Quando sono arrivata in Italia non sapevo un’acca di italiano, o meglio, sapevo quel paio di parole che quasi tutti al mondo sanno. Non ho mai fatto un corso di italiano, la lingua l’ho imparata per strada, con i miei alunni, con la sorella del mio fidanzato dell’epoca, fino a raggiungere un livello di sopravvivenza accettabile. Ho letto tanto e ho scoperto con questa lingua tutta una letteratura (nel mio paese non traduciamo tanto). Mi sono avvicinata e interessata al vissuto narrativo della Seconda Guerra Mondiale, qualcosa che mancava dalle mie parti.
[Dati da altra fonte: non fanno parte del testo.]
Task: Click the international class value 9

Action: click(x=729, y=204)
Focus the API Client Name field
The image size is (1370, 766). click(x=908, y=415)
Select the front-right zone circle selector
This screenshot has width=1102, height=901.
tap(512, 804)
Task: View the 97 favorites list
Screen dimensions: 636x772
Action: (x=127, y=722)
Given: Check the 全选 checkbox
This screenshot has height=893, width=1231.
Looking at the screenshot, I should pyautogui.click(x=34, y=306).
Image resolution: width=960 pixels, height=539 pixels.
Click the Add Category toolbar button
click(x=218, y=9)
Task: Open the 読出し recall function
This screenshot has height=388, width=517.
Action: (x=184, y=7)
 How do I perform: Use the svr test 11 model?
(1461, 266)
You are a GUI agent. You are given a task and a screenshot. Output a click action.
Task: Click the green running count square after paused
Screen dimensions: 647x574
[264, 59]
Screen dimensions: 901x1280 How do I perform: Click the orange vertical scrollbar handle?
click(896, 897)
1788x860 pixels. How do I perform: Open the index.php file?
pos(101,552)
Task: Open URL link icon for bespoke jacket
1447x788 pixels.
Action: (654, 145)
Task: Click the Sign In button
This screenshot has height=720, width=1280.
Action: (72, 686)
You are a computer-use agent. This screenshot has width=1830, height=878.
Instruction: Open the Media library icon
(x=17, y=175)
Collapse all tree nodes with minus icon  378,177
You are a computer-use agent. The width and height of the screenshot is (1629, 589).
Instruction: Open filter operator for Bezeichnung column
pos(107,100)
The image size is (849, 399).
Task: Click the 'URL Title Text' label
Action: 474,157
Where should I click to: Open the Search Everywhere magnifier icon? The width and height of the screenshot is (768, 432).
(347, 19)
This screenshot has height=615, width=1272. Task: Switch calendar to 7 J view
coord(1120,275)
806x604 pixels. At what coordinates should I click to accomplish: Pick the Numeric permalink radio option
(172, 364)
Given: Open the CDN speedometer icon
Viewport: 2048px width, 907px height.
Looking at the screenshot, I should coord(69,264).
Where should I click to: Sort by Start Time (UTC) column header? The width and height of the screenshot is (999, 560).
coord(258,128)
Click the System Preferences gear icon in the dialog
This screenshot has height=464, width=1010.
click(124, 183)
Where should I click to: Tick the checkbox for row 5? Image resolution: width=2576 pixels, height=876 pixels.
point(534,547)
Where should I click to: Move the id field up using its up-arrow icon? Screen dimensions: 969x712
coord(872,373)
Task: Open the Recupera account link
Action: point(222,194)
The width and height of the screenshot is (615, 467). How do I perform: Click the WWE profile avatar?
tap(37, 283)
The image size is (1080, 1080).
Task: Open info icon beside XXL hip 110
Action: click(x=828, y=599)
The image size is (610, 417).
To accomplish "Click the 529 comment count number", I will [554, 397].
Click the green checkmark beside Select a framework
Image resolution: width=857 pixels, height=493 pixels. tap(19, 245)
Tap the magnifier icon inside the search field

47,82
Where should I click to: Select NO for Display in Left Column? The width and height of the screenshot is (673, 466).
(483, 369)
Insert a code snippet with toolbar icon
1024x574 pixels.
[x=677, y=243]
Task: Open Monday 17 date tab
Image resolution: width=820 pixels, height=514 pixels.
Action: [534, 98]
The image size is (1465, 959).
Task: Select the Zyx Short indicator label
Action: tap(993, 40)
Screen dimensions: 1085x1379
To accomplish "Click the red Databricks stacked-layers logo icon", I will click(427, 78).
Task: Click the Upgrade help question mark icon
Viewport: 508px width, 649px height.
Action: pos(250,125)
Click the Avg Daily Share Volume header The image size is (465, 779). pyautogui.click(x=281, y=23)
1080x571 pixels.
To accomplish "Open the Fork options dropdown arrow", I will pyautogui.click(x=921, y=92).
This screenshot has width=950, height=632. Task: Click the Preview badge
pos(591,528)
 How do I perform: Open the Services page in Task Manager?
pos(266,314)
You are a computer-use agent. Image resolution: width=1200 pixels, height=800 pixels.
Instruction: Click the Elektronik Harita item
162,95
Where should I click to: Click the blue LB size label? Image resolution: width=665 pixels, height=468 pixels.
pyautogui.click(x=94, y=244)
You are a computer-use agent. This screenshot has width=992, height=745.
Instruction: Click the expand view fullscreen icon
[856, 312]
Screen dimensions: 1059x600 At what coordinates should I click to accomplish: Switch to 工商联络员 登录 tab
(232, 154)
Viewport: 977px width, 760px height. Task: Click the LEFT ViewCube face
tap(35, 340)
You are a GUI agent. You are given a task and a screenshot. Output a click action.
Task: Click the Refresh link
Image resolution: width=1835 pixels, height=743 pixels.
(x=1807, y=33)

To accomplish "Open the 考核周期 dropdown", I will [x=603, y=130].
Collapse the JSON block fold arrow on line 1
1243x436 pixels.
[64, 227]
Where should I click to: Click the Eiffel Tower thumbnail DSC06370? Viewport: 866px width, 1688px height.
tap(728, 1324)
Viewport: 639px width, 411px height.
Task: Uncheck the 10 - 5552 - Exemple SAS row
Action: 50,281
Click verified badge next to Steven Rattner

Mi sono commossa con Natalia Ginzburg, con Primo Levi, con Rigoni Stern… Mi sono meravigliata con i vecchi e dignitosi partigiani in piazza per il 25 aprile (tra l’altro anche la data della nostra rivoluzione). Ho legato i fili sottili della Storia e mi sono trovata a fare delle ricerche su altre donne portoghesi che, come me, in altri tempi e in contingenze molto diverse, si sono trasferite in Italia. Solo due esempi: una è, senza dubbio, Leonor da Fonseca Pimentel, la portoghese di Napoli, repubblicana convinta, intellettuale apprezzata e giornalista pioniera, uccisa per motivi politici dalla monarchia; l’altra invece è Maria Farnese del Ducato di Parma e Piacenza, dove ho anche vissuto e dove la sua presenza è ancora oggi rintracciabile in tanti gli angoli della città. Mi piace pensare che forse con loro abbiamo condiviso una piazza, più di un palazzo, un giardino, oppure molto probabilmente un forte sentimento di nostalgia, lo stesso che provo adesso.

Sara Ludovico.

Nell’immagine Agota Kristof a Venezia mentre legge brani di “La trilogia della città di K”.